There is no way of knowing what would have happened if Mr. Trudeau had decided to go ahead with his threat because a last minute political compromise succeeded in winning over all the opposing provinces except Quebec. It was agreed to add a clause to the Charter allowing any legislature to declare that a specific act may operate notwithstanding some of the rights guaranteed by the Charter. For example, the fundamental freedoms, legal rights, and equality rights can all be over-ridden for a five year period after which a legislature can renew the notwithstanding clause again if it wishes. The other rights are not subject to the notwithstanding clause.

All the governments, except Quebec, also agreed on an amending formula which, while requiring unanimous consent of all the provinces in a few areas, such as changes to the Supreme Court, provided that most other amendments would require the support of parliament and 2/3 of the provinces provided they had over 50% of the total Canadian population. Following this compromise the Charter of Rights and the new amending formula were submitted to and passed by the British Parliament.

Quebec had many problems with the 1982 changes. For one thing the 2/3 and 50% provision effectively eliminated what it claimed had been a traditional veto right for that province over constitutional amendments. Provisions of the Charter relating to minority language education also rendered unconstitutional some Quebec education legislation. To mark its displeasure the Quebec government, still led by Rene Lévesque, refused to participate in federal-provincial conferences except as observers and systematically prefaced every bill introduced in the National Assembly with a clause stating that it operated notwithstanding the new Charter of Rights.

By 1985 Mr. Trudeau, Mr. Lévesque and their respective parties were out of office and the new governments led by Brian Mulroney in Ottawa and Robert Bourassa in Quebec promised to bring Quebec back into the constitutional fold. Mr. Bourassa established five conditions for accepting the 1982 changes.

Recognition in the constitution of Quebec as a distinct society.

Changes in the amending formula to re-instate Quebec's veto right over amendments.

Participation in the appointment process of Supreme Court judges.

Constitutional guarantees of an increased role in immigration policy.

Limitations to the federal spending power giving it the right to opt out of national programs and still receive funding for its own program having similar objectives.

After discussions with the other Premiers, some of whom added their own items, such as a new method of appointing Senators from lists submitted by the provinces, an agreement was signed in 1987. Under terms of the 1982 amending formula the Accord had to be approved by Parliament and all ten provinces. Unlike the 1982 amendment which required the consent only of the governments, it was agreed that the 1987 amendments would be submitted to the legislatures in each jurisdiction for ratification. So far Ottawa and eight provinces have given their approval. Two provinces where there have been elections and changes in government since the Accord was signed (Manitoba and New Brunswick) are threatening to withhold consent unless certain changes are made.
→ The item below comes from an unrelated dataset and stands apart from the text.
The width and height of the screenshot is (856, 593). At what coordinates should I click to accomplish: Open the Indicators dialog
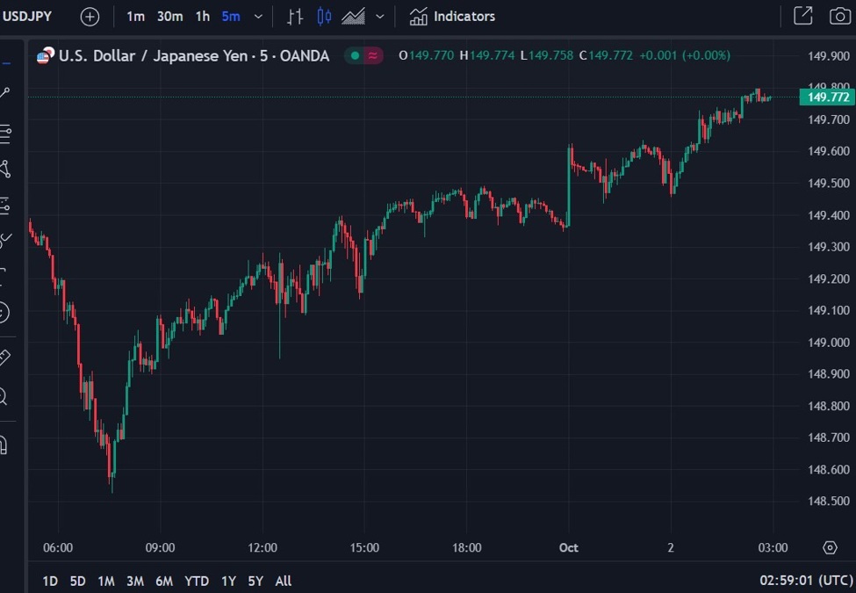[x=452, y=17]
In less than a decade we will have seen changes that reflect some American assumptions about the political process. These include a Charter of Rights limiting the powers of all levels of government, a sharing of certain appointment powers formerly held by the Prime Minister and a movement toward a system characterized more by the principles of checks and balances and less by responsible government as traditionally understood in Canada.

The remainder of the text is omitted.